When Life Hurtsናሙና
It’s not (always) your fault
Sometimes our suffering is self-inflicted. As the book of Proverbs frequently warns us, gossips lose friends, hotheads increase drama, and adulterers get burned by the fire of their own passions.
But sometimes our suffering isn’t our fault. While the devil would love for us to assume that God must be punishing us for our past sins, that isn’t always/often the case. The death of your loved one wasn’t God’s payback for those years you didn’t prioritize your faith. Your infertility isn’t God’s judgment for your premarital sexual behavior. And cancer is just cancer, not God’s way of evening the score for what you did last summer.

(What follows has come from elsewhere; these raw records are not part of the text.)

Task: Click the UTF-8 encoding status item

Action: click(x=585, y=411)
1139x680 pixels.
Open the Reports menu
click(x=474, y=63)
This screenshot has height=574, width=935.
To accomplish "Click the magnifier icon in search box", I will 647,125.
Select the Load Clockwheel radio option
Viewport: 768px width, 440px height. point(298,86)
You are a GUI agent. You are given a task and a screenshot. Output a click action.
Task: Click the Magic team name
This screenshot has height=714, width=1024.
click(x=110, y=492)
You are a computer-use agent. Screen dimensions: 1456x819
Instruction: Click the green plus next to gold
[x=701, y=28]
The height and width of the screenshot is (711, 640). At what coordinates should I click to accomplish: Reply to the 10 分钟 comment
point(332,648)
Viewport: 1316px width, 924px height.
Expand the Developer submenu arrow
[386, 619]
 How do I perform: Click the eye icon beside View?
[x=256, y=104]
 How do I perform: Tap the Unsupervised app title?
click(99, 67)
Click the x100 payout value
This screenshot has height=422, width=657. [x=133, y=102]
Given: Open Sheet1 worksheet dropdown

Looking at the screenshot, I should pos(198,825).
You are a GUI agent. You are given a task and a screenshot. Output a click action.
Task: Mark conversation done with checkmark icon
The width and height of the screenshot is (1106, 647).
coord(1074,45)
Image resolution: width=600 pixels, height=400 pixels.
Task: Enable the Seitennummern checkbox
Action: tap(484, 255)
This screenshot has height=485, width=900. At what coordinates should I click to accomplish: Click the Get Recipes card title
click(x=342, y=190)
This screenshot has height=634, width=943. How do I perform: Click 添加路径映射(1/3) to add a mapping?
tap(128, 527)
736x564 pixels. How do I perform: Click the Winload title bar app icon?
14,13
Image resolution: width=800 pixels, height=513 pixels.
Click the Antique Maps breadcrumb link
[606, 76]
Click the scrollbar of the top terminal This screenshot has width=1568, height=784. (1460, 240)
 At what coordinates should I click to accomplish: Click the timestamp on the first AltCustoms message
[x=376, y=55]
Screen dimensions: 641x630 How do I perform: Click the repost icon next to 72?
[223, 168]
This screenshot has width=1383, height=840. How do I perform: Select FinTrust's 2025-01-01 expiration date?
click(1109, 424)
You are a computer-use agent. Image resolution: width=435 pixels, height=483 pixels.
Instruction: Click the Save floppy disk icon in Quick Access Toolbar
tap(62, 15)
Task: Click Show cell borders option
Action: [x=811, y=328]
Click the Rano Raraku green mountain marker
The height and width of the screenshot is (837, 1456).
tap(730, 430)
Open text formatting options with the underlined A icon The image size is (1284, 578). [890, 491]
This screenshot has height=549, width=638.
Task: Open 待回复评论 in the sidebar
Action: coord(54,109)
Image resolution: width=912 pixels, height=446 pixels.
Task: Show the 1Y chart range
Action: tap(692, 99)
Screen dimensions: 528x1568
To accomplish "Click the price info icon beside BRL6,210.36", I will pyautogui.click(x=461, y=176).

How do I know this? Because of Job. Job suffered unspeakable pain (the death of his children, brutal health complications, etc.), yet the very first verse of the book tells us, “[Job] was blameless and upright; he feared God and shunned evil” (Job 1:1). Just in case you thought the author was exaggerating his character, God himself says the same things about Job in both chapter 1 and chapter 2—Blameless. Upright. God-fearing. Evil-shunning. The point? Job’s upcoming pain wasn’t God’s payback.
I won’t claim to know why you suffer in the way you do. But I do want to free you from the false belief that all suffering is connected to personal sin. Sometimes the world is just broken. Sometimes God uses the pain that you didn’t cause for a higher purpose. It’s not always your fault. That was true for Job. And it is true for you.